In publishing, there's nothing like a good blurb.
They're not so much reviews as recommendations. So it matters who you have blurb something. The person blurbing is saying "You must read this." And if you're a fan of the blurber, that recommendation means something.
As such, we were thrilled when director Guy Maddin agreed to blurb Imagining Winnipeg.
"L.B. Foote's Winnipeg is a boomtown of staggering abundance and meanest privation. His city teems with a mad sense of community—everywhere people, people and more people, throngs of new citizens forever gathering, spilling over, lining up; everyone held rapt and almost intoxicated by grand ceremony, fevered ritual or political upheaval. So much giddy newness plopped down on top of the nations that came before and on the timeless, pristine, soon-to-be-bedevilled plains. Foote honours human, city and prairie alike with his peculiar and ennobling eye." — Guy Maddin, director of My Winnipeg.

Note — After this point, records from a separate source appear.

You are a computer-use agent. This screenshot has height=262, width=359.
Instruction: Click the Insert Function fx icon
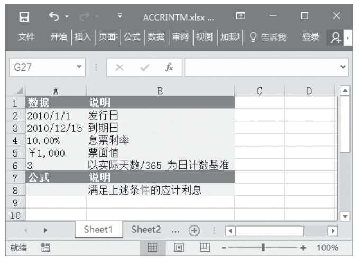169,68
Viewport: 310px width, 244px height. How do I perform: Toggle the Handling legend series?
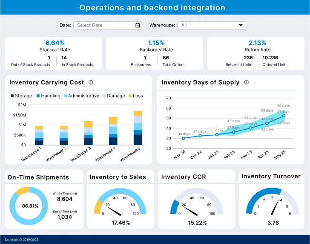click(x=48, y=96)
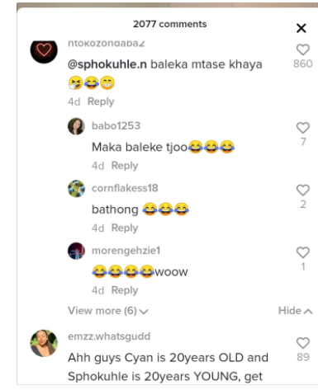The image size is (318, 390).
Task: Open babo1253's profile picture
Action: (76, 126)
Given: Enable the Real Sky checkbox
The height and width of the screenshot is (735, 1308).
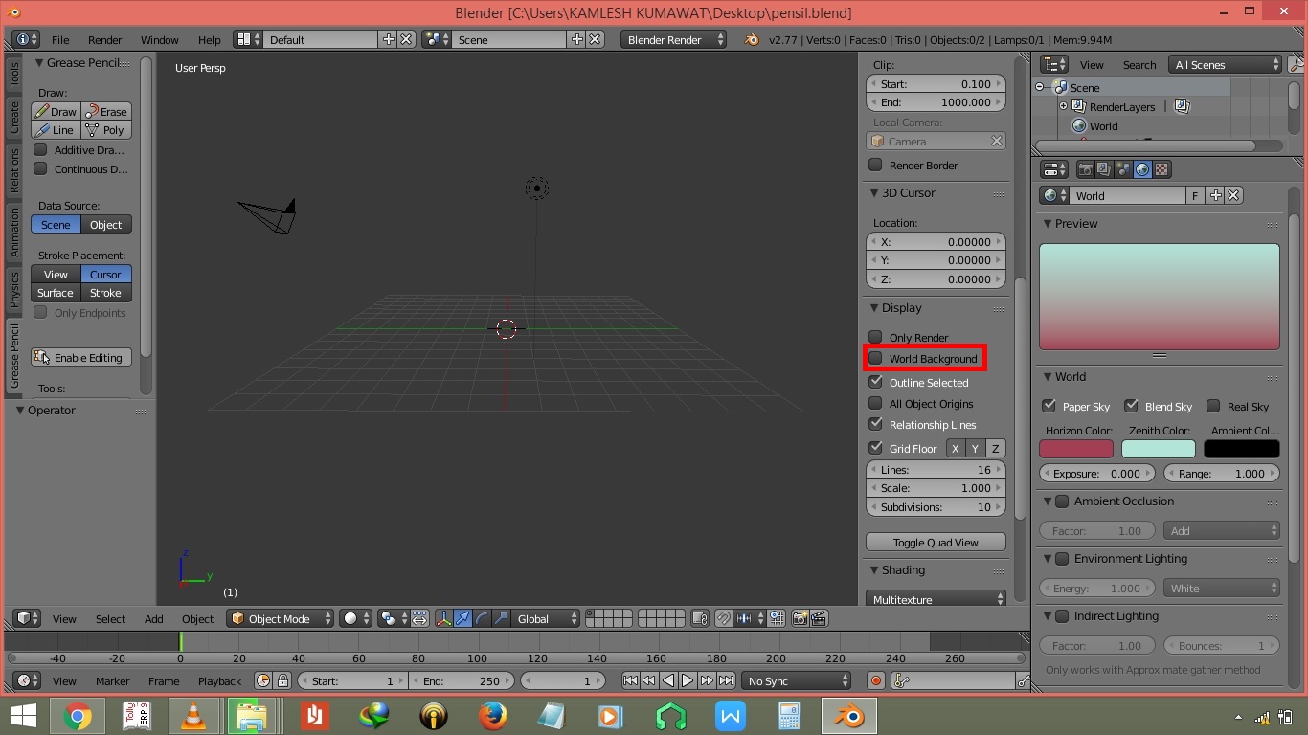Looking at the screenshot, I should click(1213, 406).
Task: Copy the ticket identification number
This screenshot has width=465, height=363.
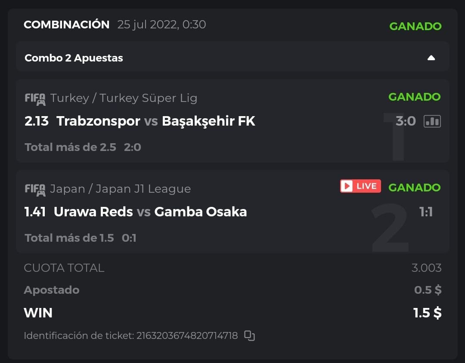Action: pyautogui.click(x=250, y=335)
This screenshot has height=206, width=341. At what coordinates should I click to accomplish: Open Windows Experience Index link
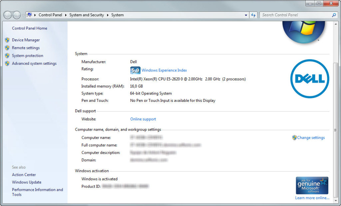[164, 70]
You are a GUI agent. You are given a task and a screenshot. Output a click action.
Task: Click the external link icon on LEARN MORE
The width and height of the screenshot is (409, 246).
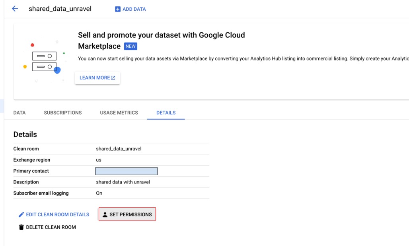(x=113, y=78)
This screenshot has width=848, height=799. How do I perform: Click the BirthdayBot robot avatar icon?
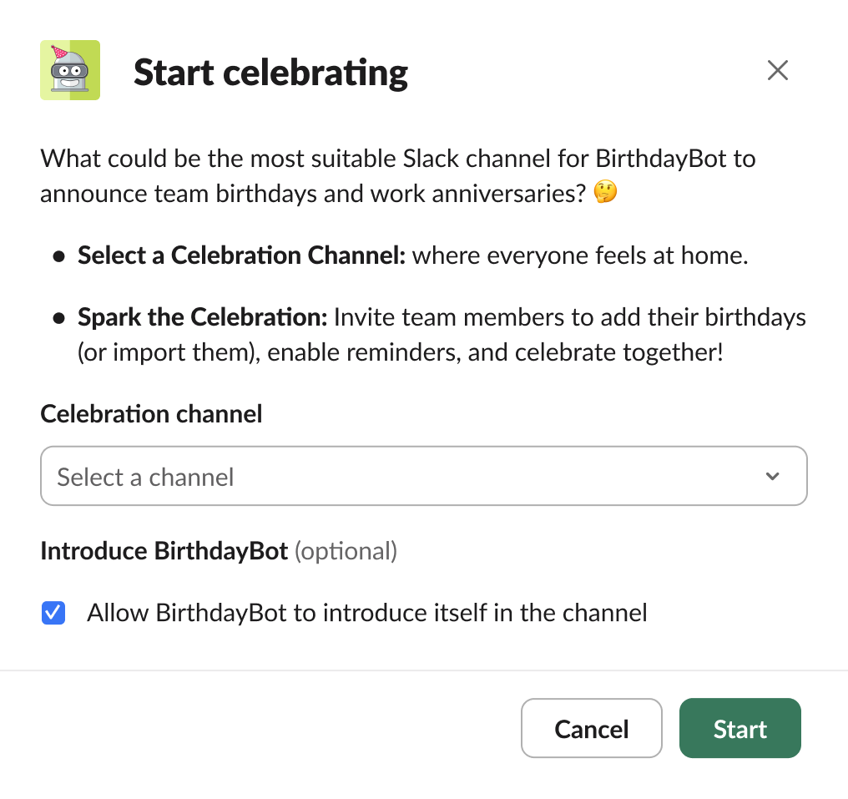click(x=70, y=70)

Those of you familiar with UMP's books may have noticed that we published a book on Maddin's work, entitled Playing with Memories: Essays on Guy Maddin in 2009.
The collection was edited by David Church, a PhD student at Indiana University, and while it featured many of Maddin's contemporaries and collaborators, Maddin himself wasn't directly involved.
So it's nice to come full circle, first with a book on "the aesthetics and politics behind Maddin's work" and second with a book on the aesthetics and politics behind Foote's work, as blurbed by Maddin.
I think it's also a great reminder of the influence Foote's images have had - and hopefully will continue to have - on generations of artists.